Collected data entries:
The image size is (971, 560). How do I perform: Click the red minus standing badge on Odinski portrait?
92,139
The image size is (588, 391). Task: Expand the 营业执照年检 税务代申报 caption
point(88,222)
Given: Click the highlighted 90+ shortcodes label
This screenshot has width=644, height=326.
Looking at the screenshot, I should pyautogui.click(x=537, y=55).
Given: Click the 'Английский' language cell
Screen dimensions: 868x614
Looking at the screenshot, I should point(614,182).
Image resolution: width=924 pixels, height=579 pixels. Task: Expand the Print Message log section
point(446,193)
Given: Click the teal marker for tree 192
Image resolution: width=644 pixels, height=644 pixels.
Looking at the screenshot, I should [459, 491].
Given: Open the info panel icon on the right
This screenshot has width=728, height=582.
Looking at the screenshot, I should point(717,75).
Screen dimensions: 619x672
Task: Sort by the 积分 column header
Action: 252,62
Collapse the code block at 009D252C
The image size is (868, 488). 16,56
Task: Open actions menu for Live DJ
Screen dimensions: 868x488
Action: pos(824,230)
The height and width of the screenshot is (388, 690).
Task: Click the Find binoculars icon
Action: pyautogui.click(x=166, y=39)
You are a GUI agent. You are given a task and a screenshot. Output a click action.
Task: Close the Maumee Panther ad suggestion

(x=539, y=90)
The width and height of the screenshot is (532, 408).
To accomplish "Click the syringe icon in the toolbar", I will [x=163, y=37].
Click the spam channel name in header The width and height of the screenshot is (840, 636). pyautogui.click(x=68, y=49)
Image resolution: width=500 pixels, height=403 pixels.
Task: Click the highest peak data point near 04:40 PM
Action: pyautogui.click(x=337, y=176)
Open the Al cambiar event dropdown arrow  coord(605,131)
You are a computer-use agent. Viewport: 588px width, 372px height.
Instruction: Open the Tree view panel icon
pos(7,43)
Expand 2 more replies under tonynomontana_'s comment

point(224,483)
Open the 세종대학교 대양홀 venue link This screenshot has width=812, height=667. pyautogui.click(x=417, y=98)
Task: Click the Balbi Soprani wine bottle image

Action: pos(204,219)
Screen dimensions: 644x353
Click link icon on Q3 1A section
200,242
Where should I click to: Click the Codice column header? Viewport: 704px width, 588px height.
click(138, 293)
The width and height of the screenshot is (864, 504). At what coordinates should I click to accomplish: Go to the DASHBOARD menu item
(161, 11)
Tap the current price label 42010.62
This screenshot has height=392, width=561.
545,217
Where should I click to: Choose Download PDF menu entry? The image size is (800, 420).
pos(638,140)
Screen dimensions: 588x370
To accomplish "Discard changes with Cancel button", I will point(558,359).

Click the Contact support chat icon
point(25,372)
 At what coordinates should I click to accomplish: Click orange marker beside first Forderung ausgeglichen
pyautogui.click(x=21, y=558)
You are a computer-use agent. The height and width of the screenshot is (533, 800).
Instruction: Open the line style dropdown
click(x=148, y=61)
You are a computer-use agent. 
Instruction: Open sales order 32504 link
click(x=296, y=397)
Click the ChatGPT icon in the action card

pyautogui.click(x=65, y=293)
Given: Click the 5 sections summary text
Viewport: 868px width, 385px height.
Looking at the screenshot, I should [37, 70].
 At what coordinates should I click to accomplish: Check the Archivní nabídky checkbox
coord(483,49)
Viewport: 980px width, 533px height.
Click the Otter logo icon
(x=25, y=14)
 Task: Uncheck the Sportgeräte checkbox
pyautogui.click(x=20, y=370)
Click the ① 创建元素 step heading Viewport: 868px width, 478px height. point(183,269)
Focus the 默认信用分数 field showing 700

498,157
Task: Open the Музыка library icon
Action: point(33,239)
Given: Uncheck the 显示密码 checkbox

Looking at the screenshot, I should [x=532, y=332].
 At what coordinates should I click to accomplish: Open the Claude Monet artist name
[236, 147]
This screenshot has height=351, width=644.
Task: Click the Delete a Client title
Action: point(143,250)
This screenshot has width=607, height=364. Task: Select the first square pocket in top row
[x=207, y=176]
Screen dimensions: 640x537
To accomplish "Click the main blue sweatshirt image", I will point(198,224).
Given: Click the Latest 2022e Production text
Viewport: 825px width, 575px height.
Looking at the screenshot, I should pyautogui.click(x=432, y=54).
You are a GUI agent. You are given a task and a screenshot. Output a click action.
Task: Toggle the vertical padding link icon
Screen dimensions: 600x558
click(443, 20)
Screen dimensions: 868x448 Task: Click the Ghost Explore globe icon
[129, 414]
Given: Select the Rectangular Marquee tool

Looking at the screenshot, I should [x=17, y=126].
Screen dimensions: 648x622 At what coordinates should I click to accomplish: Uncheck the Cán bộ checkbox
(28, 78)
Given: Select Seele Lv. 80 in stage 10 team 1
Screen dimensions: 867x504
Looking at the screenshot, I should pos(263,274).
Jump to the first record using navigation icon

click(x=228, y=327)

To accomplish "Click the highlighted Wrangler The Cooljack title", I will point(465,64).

TASK ITEM: Lines from the one with "Screen dimensions: 600x558" through the end of the data: set these down exactly, including both ends and nothing more.

OUTPUT FOR THIS EXERCISE:
Screen dimensions: 600x558
click(443, 20)
Screen dimensions: 868x448 Task: Click the Ghost Explore globe icon
[129, 414]
Given: Select the Rectangular Marquee tool

Looking at the screenshot, I should [x=17, y=126].
Screen dimensions: 648x622 At what coordinates should I click to accomplish: Uncheck the Cán bộ checkbox
(28, 78)
Given: Select Seele Lv. 80 in stage 10 team 1
Screen dimensions: 867x504
Looking at the screenshot, I should pos(263,274).
Jump to the first record using navigation icon

click(x=228, y=327)

To accomplish "Click the highlighted Wrangler The Cooljack title", I will point(465,64).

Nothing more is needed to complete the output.